# Elevation Correction - Strava/Garmin Connect



## kragu (Jun 14, 2011)

I recently purchased a Garmin 500 after years of using my iPhone to track my rides. Yesterday, I ran them side by side for the duration of my ride. On the ride, my two devices logged different climbing data.

iPhone Strava: 2,627 
Garmin 500: 2,215 
My friend's Samsung S4 Strava: 2,675

I then deleted my iPhone ride and uploaded my Garmin data to Strava. Curious about the discrepancy, I went to both the Garmin Connect and Strava websites and found "elevation correction" options, applied both and, working from the data from the Garmin 500, got the following:

Strava: 2,560
Garmin Connect:2,984

What gives? Both claim to use information from professional surveys in this "elevation correction" process, yet they still wind up pretty far apart. Anyone have any advice as to which is most accurate for them?


----------



## challybert (Sep 5, 2014)

Subscribed. I always use the elevation correction on my 510. It just seems more accurate to me. For me, the correction is always downward. It can be as much as 50% less than what the non-corrected Garmin readings suggest.
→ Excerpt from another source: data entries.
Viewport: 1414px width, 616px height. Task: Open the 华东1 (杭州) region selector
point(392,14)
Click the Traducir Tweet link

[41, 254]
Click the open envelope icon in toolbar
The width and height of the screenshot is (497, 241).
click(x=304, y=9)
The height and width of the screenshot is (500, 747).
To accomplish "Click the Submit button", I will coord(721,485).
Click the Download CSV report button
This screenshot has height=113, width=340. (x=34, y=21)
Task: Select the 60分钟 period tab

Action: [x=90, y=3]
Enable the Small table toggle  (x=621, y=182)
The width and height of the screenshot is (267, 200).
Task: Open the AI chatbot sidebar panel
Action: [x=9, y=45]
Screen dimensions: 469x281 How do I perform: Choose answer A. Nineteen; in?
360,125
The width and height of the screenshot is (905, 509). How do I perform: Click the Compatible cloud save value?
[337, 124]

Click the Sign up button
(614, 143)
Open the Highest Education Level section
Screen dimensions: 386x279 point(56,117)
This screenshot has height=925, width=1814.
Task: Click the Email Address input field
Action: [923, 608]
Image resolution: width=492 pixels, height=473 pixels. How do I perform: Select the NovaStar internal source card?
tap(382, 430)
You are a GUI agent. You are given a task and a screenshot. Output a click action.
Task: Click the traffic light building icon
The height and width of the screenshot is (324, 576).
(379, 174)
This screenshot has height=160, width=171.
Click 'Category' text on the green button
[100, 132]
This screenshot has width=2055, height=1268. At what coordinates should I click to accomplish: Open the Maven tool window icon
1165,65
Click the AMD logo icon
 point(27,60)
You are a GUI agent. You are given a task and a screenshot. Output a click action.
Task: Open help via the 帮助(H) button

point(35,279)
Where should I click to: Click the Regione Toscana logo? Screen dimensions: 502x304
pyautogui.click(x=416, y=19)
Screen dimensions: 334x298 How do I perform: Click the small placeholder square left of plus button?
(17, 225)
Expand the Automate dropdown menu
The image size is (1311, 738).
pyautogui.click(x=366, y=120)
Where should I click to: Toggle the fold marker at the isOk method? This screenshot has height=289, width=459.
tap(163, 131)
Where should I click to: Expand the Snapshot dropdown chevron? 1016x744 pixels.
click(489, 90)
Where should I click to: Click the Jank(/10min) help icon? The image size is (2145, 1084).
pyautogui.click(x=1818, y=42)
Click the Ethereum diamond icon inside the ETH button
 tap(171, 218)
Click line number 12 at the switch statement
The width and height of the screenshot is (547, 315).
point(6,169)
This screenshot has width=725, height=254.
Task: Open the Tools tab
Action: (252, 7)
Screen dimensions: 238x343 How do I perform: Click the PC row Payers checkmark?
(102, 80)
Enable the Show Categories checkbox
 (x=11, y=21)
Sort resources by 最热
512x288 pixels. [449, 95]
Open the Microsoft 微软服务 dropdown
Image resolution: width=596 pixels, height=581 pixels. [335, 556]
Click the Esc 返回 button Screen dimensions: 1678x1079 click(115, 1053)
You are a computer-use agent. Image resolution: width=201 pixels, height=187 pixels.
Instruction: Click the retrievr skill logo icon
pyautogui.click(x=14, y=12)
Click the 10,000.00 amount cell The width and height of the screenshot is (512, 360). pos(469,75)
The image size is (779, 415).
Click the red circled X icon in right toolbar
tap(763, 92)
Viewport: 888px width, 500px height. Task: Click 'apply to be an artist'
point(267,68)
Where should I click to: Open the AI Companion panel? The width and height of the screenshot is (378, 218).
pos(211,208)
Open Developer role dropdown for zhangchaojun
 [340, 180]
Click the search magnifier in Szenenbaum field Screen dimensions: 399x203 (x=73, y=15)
To me the adjusted figures "feel" more accurate. Anyhow, looking forward to reading what others think.


----------



## Harold (Dec 23, 2003)

When using elevation corrections, positional accuracy matters. Strava does positional corrections also with their slide system. Look it up in strava labs. It is a really cool process. Your data can be garbage but strava will fix it for you. Garmin connect does not do this. GPS receivers do some processing of data on the fly but this is not the same as what strava does. Strava is essentially crowdsourcing gps corrections.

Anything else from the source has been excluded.